Toplumsal bir histeri olarak duyarsızlaşma

Oldukça sarsıcı bir haberi okuduk ekranlardan. “15 Ağustos'ta Yılmaz Akman (37), köye gitmeye ikna edemediği hamile olan eşini (19) bir anda sokak ortasında dövmeye başladı. Akman, yumruk darbeleriyle Atak'ı yere düşürdü. Yerde de genç kadının başına yumruk atmaya devam eden Akman, hızını alamayıp eline geçirdiği metal sopayla dövmeye devam etti.”

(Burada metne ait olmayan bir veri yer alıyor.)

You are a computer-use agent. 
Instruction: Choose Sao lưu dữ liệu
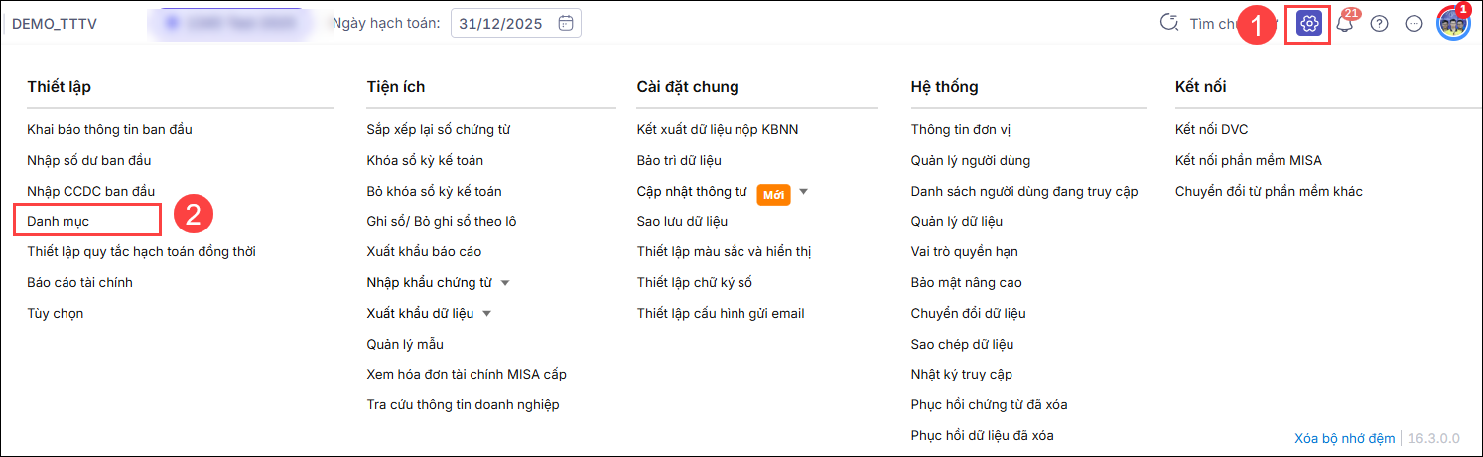pyautogui.click(x=682, y=222)
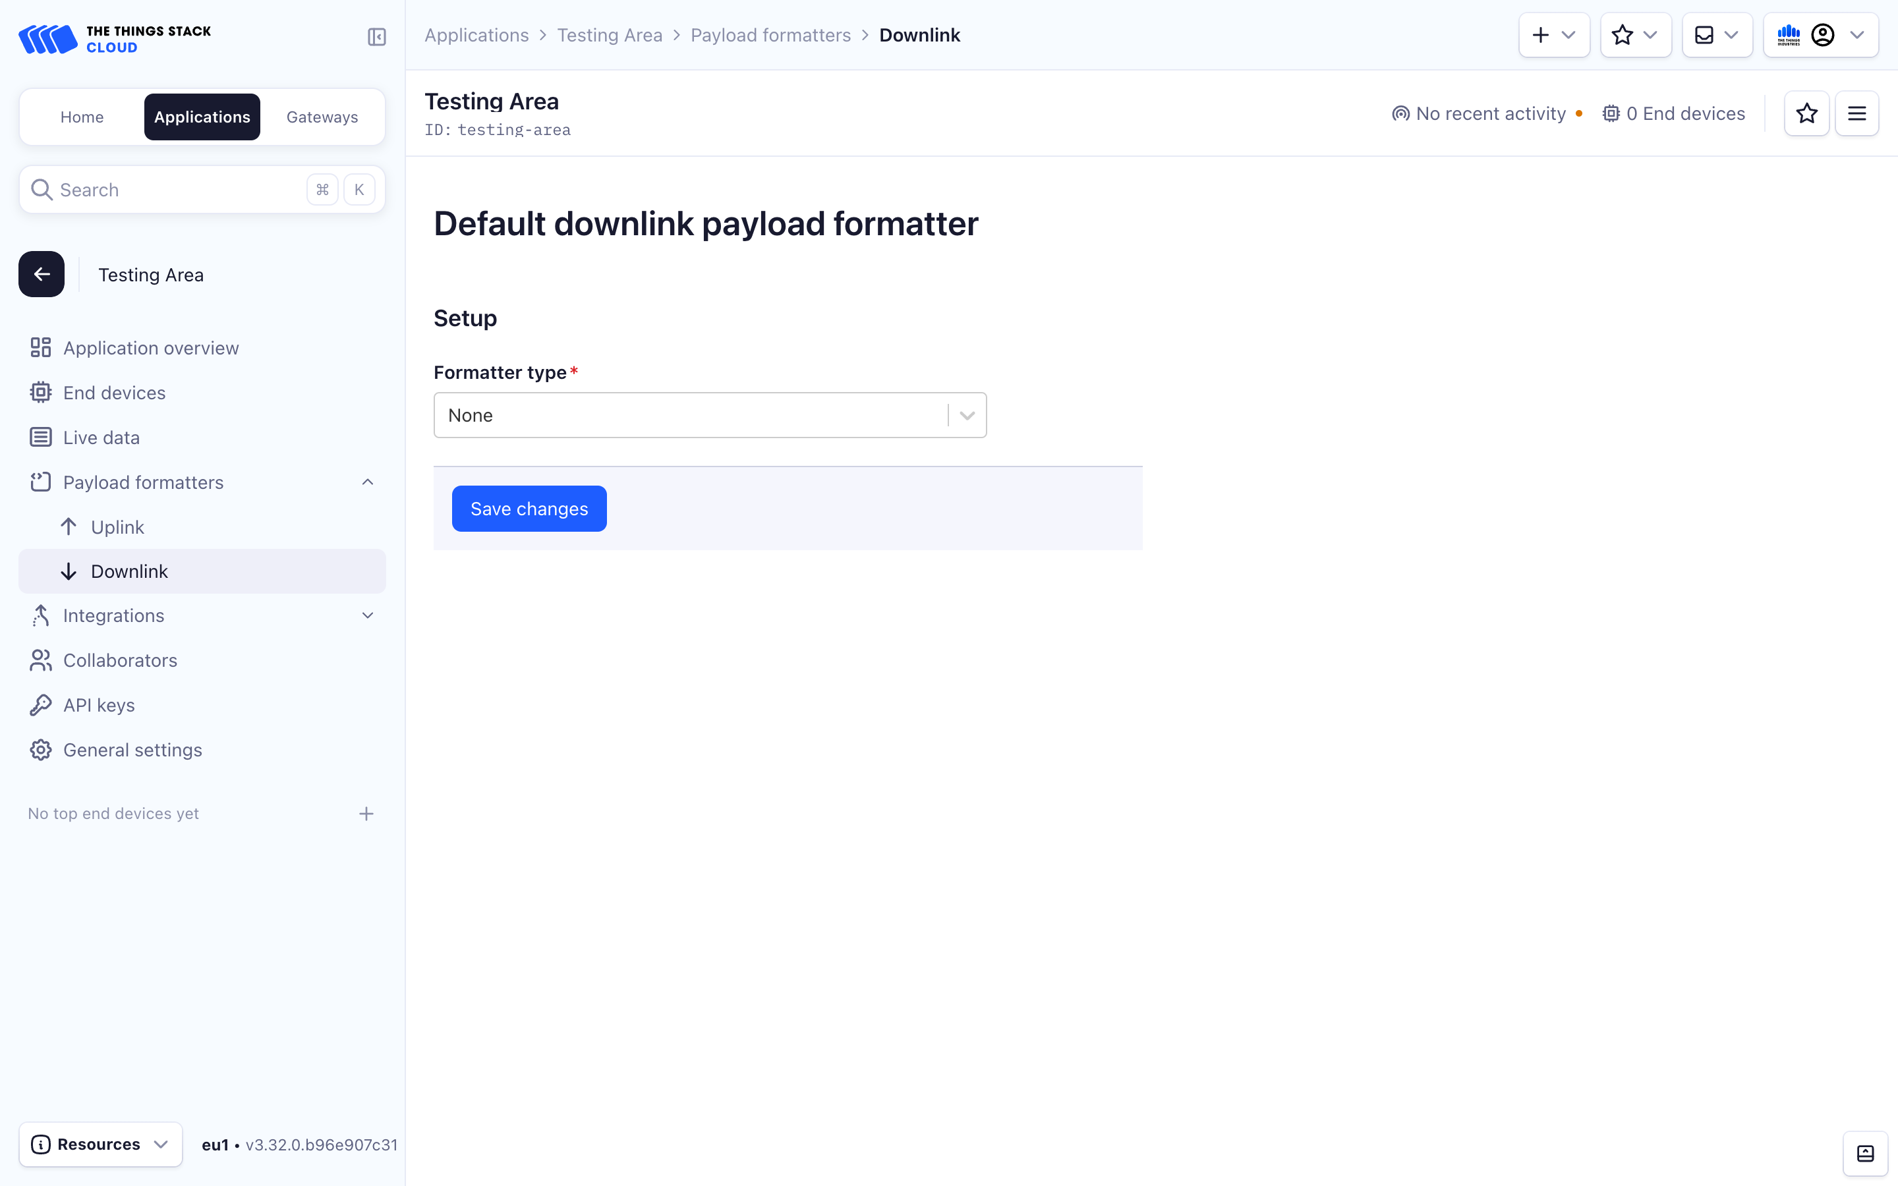
Task: Click the Payload formatters sidebar icon
Action: pos(39,481)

İkilinin 3 yaşındaki oğlunun önünde gerçekleşen bu olayı, vatandaşlar uzun süre tepkisiz kalarak izledi. Yalnızca yaşlı bir adam, yaşananlara kayıtsız kalmayarak Akman'a müdahale etti. Bu sırada çevreden gelen esnaflar da yaşlı adama destek verip genç kadını kurtarıp Akman'ı dövmeye başladı.”

Bu kadar vahim bir olayın, 19 yaşında hamile bir kadının sokak ortasında dövülmesinin, bu alçak insanın kendisinde bu cesareti bulabilmesinin nedenleri nelerdir? Kanundan çekinmeyen, alacağı cezadan korkmayan bu cesaretin suçunu sokak ortasında işleyebilmesindeki sebep nedir?

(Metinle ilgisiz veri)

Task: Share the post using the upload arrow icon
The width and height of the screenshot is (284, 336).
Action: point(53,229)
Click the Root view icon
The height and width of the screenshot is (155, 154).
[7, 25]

Hele ki 2024 senesinde Türkiye’de 403 kadının cinayete kurban gitmesi, 27 Şubat tarihinde aynı gün 7 kadının birden öldürülmesi, sokak ortasında film izler gibi izlediğimiz şiddet görüntüleri… Ve bu infial yaratması gereken rakamlara karşı hissizliğimiz, rahatsız olmayışımız, genel geçer bir ifadeyle karşılaşıyor gibi sıradanlaştırmamız. Tepkisizlik sınırlı bir anlamda yok olmaktır. Yok olmaya gitmenin taşları nasıl döşendi?

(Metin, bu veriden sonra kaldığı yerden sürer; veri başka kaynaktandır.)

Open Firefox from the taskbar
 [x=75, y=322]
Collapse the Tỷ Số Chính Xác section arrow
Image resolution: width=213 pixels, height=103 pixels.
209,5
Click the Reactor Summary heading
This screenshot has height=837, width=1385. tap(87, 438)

Yazının başında bahsedilen, sokak ortasında kadına hunharca şiddet uygulayan kişiye karşı “vatandaşlar uzun süre tepkisiz kalarak izledi. Yalnızca yaşlı bir adam, yaşananlara kayıtsız kalmayarak müdahale etti.” cümlesi…

İşte bu duyarsızlaşma, şiddete karşı dahi konum alamama, ülkece yaşadığımız tüm mağduriyet ve istismarlara karşı sessiz kalıyor oluşumuzdaki kodların tıpatıp aynısı.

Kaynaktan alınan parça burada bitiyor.